# Exercise objective
In the entries that follow, find each line with the word "indicator" and copy it.
[Stored data — start]
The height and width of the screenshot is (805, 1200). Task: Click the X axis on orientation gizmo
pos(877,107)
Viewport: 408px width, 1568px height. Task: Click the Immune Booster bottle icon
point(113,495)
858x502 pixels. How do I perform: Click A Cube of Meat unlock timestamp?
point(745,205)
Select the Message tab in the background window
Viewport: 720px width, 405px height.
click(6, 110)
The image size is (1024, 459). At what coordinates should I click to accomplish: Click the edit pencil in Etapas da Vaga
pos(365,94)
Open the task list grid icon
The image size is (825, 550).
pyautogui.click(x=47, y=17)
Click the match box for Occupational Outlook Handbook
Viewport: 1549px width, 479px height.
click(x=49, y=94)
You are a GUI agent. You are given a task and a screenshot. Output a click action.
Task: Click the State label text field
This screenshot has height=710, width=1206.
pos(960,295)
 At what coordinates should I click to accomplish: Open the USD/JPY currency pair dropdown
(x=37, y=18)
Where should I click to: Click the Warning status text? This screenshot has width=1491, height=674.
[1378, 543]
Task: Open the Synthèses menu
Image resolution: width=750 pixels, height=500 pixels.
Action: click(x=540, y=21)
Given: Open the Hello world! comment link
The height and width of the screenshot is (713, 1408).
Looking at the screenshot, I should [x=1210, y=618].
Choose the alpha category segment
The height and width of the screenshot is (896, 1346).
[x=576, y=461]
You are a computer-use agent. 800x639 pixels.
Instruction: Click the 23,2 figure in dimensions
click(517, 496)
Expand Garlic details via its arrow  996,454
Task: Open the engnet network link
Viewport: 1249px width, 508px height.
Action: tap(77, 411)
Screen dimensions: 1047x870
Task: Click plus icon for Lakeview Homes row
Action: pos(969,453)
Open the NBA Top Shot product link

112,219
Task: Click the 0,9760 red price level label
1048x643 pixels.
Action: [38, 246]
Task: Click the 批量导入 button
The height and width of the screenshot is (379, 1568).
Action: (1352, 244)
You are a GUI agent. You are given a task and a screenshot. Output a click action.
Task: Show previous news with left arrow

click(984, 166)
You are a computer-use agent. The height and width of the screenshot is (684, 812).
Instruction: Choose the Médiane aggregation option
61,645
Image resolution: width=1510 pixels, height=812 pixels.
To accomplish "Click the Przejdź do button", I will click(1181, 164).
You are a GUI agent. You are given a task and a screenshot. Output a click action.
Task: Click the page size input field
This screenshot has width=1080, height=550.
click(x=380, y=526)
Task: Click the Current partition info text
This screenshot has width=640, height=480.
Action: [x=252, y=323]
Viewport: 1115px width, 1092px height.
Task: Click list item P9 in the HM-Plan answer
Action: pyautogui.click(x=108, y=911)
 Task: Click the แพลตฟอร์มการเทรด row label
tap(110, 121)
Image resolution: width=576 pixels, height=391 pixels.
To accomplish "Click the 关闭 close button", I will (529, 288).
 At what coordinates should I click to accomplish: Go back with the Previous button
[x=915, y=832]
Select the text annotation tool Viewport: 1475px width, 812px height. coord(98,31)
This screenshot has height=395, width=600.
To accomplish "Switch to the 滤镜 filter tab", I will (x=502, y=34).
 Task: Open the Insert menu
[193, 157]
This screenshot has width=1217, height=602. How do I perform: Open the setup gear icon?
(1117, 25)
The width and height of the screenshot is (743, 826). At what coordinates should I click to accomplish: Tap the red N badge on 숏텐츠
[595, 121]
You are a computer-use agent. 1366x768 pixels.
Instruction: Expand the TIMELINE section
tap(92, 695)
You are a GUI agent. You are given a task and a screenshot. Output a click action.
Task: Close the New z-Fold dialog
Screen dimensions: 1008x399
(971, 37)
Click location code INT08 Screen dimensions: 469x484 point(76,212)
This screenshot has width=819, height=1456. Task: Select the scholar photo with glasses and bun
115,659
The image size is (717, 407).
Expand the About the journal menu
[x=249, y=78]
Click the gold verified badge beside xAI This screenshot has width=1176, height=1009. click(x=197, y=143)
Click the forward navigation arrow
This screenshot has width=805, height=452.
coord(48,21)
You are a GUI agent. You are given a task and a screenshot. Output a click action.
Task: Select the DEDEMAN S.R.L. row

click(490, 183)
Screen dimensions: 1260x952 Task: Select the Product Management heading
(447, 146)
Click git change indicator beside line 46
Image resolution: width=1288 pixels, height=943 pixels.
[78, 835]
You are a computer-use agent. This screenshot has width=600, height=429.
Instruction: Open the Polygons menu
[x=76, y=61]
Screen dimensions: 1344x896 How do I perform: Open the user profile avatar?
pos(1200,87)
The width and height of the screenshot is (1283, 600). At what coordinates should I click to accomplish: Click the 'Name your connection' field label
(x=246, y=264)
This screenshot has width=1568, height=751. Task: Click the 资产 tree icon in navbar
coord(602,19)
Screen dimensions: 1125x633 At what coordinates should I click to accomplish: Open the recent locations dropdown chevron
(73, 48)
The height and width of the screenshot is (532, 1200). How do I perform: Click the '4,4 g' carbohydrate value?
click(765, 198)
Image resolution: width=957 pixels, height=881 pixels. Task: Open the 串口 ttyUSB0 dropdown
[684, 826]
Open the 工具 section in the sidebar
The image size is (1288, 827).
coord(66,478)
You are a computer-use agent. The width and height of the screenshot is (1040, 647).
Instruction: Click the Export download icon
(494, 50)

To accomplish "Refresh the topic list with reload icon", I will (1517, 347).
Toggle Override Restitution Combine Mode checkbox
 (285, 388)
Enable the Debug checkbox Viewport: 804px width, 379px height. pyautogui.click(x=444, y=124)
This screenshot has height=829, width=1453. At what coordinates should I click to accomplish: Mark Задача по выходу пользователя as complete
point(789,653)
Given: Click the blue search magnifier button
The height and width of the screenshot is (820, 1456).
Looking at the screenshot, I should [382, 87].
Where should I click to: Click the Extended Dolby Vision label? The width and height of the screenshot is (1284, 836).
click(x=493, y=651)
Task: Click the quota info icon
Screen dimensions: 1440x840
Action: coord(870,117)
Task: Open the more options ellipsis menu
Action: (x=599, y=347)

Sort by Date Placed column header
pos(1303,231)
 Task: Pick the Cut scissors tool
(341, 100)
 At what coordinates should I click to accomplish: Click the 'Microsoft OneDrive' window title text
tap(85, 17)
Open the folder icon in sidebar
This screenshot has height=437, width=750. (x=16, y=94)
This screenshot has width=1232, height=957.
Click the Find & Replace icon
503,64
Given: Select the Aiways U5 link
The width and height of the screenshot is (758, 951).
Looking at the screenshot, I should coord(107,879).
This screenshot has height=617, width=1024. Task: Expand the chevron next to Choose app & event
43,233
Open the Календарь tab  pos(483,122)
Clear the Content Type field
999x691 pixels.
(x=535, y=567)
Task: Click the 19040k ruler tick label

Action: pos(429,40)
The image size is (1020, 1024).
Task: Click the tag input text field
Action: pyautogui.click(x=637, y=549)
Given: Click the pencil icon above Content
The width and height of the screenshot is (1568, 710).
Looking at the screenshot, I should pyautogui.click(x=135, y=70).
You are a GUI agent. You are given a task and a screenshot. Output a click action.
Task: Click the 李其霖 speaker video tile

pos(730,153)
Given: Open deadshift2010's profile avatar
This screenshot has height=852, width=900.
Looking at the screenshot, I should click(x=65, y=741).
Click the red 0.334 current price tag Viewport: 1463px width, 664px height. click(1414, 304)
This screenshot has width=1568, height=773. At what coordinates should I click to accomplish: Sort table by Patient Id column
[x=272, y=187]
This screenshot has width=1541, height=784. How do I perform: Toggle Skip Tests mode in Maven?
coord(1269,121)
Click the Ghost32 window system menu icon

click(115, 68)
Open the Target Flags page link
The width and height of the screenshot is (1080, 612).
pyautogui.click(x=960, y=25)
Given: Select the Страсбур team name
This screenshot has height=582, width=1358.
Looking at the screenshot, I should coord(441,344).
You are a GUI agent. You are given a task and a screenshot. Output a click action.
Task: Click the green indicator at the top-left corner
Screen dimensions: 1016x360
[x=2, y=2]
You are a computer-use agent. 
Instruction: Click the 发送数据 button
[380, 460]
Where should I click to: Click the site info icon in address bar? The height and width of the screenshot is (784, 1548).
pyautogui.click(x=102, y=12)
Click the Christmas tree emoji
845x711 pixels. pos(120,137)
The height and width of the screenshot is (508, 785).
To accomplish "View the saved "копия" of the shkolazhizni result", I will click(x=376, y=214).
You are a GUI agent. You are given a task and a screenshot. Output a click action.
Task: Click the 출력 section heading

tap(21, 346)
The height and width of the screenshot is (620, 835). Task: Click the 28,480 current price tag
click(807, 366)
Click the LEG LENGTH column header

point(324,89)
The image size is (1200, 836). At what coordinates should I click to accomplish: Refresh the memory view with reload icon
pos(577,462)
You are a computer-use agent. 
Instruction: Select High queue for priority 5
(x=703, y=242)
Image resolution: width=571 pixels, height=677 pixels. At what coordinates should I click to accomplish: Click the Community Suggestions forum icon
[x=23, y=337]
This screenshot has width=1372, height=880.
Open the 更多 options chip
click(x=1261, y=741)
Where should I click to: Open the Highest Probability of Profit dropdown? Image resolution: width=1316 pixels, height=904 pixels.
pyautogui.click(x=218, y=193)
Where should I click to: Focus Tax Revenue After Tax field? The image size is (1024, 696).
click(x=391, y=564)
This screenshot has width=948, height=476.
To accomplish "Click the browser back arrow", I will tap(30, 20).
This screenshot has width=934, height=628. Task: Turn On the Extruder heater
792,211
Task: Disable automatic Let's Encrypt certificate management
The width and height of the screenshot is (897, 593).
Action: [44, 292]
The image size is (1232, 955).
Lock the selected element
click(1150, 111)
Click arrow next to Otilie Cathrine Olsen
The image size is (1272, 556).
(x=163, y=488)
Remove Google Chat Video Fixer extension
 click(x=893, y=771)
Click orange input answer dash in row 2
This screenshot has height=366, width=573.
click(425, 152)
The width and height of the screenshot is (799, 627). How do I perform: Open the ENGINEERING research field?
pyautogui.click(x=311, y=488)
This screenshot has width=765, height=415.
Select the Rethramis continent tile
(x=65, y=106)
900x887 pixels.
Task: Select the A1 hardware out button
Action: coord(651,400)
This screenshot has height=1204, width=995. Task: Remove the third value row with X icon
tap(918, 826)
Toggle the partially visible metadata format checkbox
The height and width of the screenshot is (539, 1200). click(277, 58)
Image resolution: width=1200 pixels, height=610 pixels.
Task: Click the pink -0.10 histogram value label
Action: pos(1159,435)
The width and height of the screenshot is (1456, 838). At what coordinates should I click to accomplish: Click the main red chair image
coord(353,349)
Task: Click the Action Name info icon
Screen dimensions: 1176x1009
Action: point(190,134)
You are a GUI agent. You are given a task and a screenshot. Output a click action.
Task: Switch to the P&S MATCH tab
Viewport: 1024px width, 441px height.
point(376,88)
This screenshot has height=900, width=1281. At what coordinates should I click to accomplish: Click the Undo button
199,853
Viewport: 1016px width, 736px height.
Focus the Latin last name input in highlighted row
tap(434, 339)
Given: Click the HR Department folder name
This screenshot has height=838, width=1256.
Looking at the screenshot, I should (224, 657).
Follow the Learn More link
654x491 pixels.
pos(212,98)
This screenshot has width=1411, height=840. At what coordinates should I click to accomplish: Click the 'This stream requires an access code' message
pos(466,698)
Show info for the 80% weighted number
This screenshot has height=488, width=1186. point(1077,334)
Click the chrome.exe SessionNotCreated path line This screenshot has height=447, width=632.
[Stored data — finish]
# Completed task
Click git change indicator beside line 46
Task: Click the green indicator at the top-left corner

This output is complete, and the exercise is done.